第捨弐話-2

「あれ?作兵衛だ」
 藤内がふと地図から顔を上げ、竹藪を見つめて呟く。
 私が見た時には、もうすでに萌黄色の制服が竹藪の中へと飛び込んでいくところだった。
「ペアを追いかけて行ったみたいです」
 気になるのか、走り出した藤内の後を追い、作兵衛が消えて行った場所へと向かう。
 風が揺れ、竹藪の間からちらりと赤いものが見えた。
「あれは……」
「片桐先輩?」
「……二人とも大丈夫でしょう。それよりも先を急いだ方が良さそうね」
「え?」
「藤内、第二ポイントの目印はこの先で間違いないのでしょう?」
「はい」
「急ぎましょう。先生方に報告しないと」
「な、何をですか?」
「内緒」
 藤内の事だから、聞いたら驚きの声を上げかねない。
 それでは作兵衛にしては珍しく、叫びながら追いかけなかったことが台無しだ。
 ドクタケ忍軍が、いくら忍たまにも劣るヘタレ忍軍だろうと、大人相手に子ども二人は大変だろう。
 それよりもと足を急かせ、先を急ぐ。
「この辺りに首なし地蔵があるはずなんですけど……」
 疑問を抱えながらも藤内が指差した方向には確かに地蔵がある。
 だけど首がある。
 間違いはないかと近くの地蔵を確認していくけれど、やはり地蔵はどれも首があるものばかり。
「片桐先輩、どうしましょう……」
 不安そうに眉根を寄せる藤内の手を引き、一度通り過ぎた辻堂に向かう。
「ここ」
「ここですか?でもこのお地蔵さんも首がありますよ?」
「顔と身体の色をよく見て見なさい。

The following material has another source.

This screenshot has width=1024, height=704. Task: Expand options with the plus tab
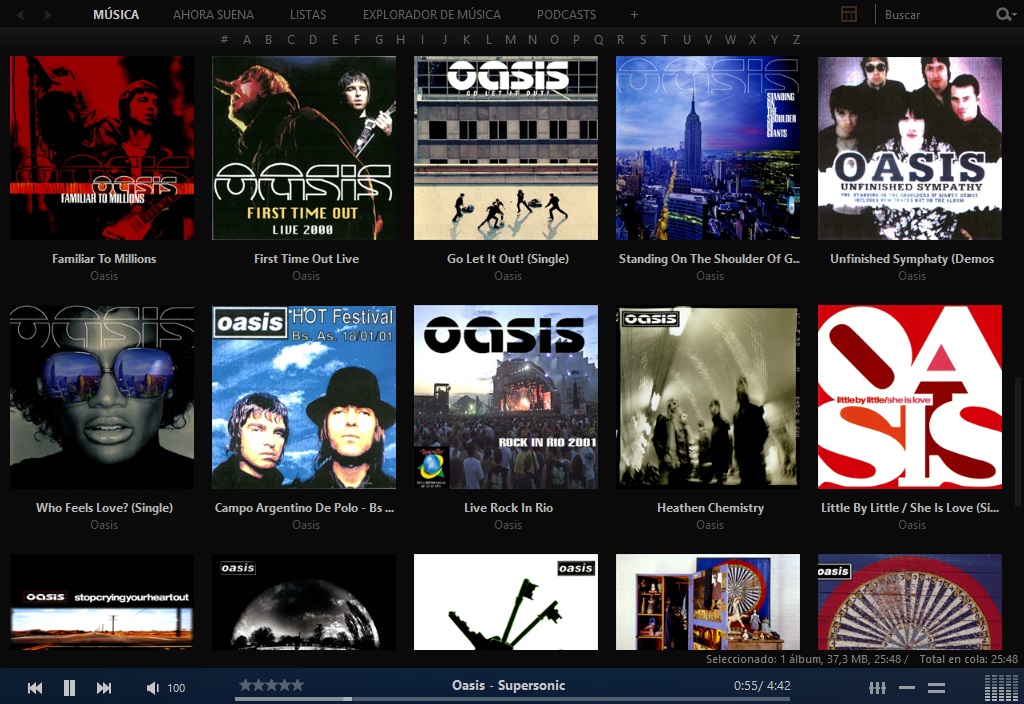pos(634,15)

色が違うでしょう?」
「え?……あ、良く見ると違う」
 藤内が恐る恐る手を伸ばせば、地蔵の首がもげる。
 あまりにも簡単にぽろりと落ちた首に、藤内は言葉を失った。
「せ、先輩……」
「捨てておけばいい。どうせドクタケの馬鹿が置いたものでしょう」
 落ちた首が紛らわしいので、少し遠くの藪の中へと放り投げてしまう。
「え?」
「第二ポイントの受付がどの先生かは知らないけど、報告するのに一々声を上げては駄目よ?」
「は、はいっ」
 驚きそうになった自分を引っ込めて、藤内は私の後を追って辻堂へと足を進める。
 辻堂には一服一銭に変装した安藤先生が居た。
 これ、一銭も持たずに来たらどうするんだろうと思ったけど、口には出さずに安藤先生に歩み寄り、二文を渡した。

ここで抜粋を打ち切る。